**Activity**
Answer these questions from the blog post below:
(a) How many boys is the writer raising?
(b) What movie did the writer see alone?
(c) How late was the writer's flight going to depart?

──────── Excerpted passage

Who needs an epidemiologist?

Here's the story of me - a well-educated (but broke) woman trying to raise two wee boys, a husband, be Martha Stewart, Ty Pennington, and Rachel Ray all rolled into one, while desparately seeking a career in epidemiology (which is NOT the study of the skin).

Monday, June 25, 2007

If you were worried . . . I'm BACK!

Admit it. For a moment you wanted to come to Huntsville and take me away to that nice place we like to call "the home" or "the nuthouse" (we have experience, okay). Fear no longer people, I'm back! I just spent FIVE (that's the number of fingers onone whole hand) DAYS in DC with my husband, in a hotel with a rented Ford Focus WITHOUT MY CHILDREN! Before you become concerned, they were in Mississippi with my sister having not been removed from my care by law enforcement! What a fun time!!!!!!! Not exagerating, I was in the supine position from the time I arrived until a good 40 hours later only getting up to walk downstairs three times to eat! H-E-A-V-E-N, right. here. on. Earth! After that, I rented my very own fire engine red Ford Focus and spent the next day searching out exciting shopping venues! I spent the entire day in a mall and I didn't even darken the doors of Gymboree, Children's Place or Talbot's for Kids (even though I wanted to really bad because they had some really cute stuff in the window). I got a make-over so that my make-up no longer resembles Casper the Friendly Ghost, but now is a nice shade of Casper the Friendly Ghost post walking through a slight dust storm. I went to a movie (Knocked Up), and although I thought it totally sucked except for a couple of kind of funny parts, I was there alllllllll alone, basking in the the glow of the theatre lights on my fantastic Estee Lauter dirty ghost makeup with freshly painted toenails and no food particles on my WHITE shirt!

The next day, Jonathan and I spent the whole day in DC looking at stuff. At one point, we sat on a park bench for roughly an hour. Just sitting. Not answering any questions. Not wiping anyone's butt. Not putting out any fires. If I didn't tell you already, I enjoyed myself! I even had a good time when they announced that my flight was going to be two hours late departing. Everyone is flipping out while I am calmly reading, and just so you know, I was NOT reading a smart, politically correct, current issues type book-it was a really cheesy romance novel!!!!!!!!!!

────────────────
──────── Data shown

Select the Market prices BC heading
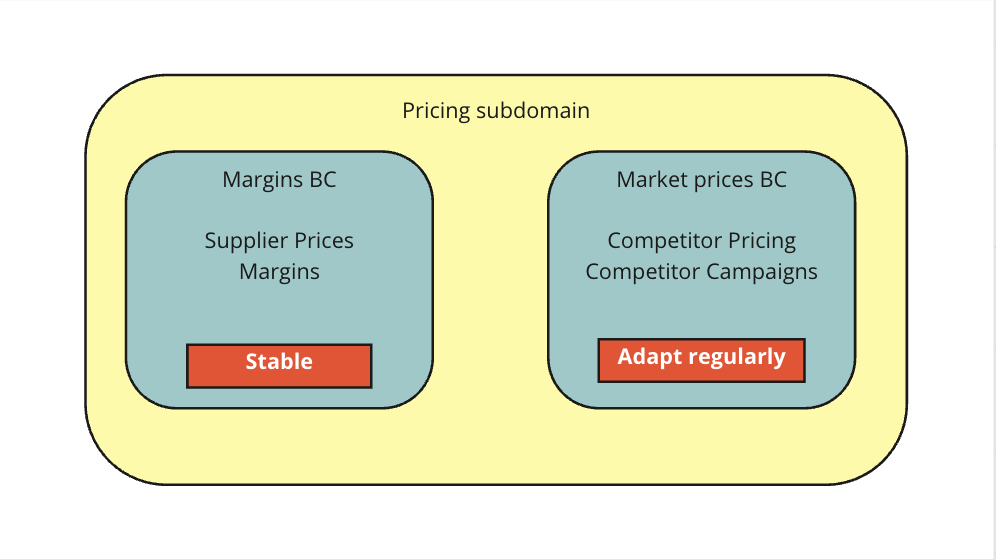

────────────────

**Response**
(a) Two.
(b) Knocked Up.
(c) Two hours.